The main idea behind this Google Summer of Code project is to expand the nonparametric capabilities of statsmodels - a statistical library for Python. Nonparametric estimation requires almost no assumptions about the true distribution. We only require that the "true" distribution is smooth and differentiable.
The most well-known example of a nonparametric estimation is the simple histogram. By looking at the frequency of the data we infer characteristics of its probability distribution (normality, skewness, variance etc.). The field of nonparametric econometrics take this idea a little further by developing theoretically consistent ways of dealing with the bandwidth selection (e.g. number and width of the bins), incorporating multiple variables and estimating joint probability distributions of the type f(X_1,X_2,...X_n), working with mixed data types (continuous, ordered and unordered variables) estimating conditional densities etc.

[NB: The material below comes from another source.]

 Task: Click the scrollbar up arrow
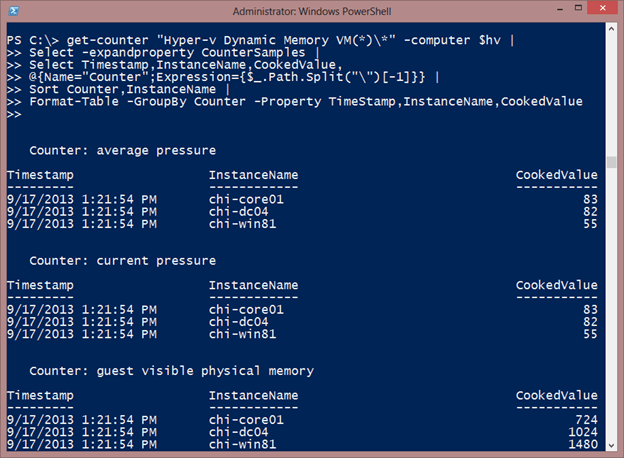coord(611,29)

Of course nonparametric estimation is not a "silver bullet". Not having to specify a priori assumptions about the true state of the world is a luxury and it comes at a price. A major drawback of nonparametric estimation is that consistent results require a great deal more data than the usual parametric methods. Furthermore, some of the bandwidth selection methods are computationally intensive and can take significant amounts of computational time. Working with many variables can also be challenging as one quickly runs into the "curse of dimensionality" - adding continuous variables rapidly increases the need for more data.
That being said, the growing computational capabilities of computers combined with the rapid accumulation of data from all walks of life will make the nonparametric methods an appealing inferential tool.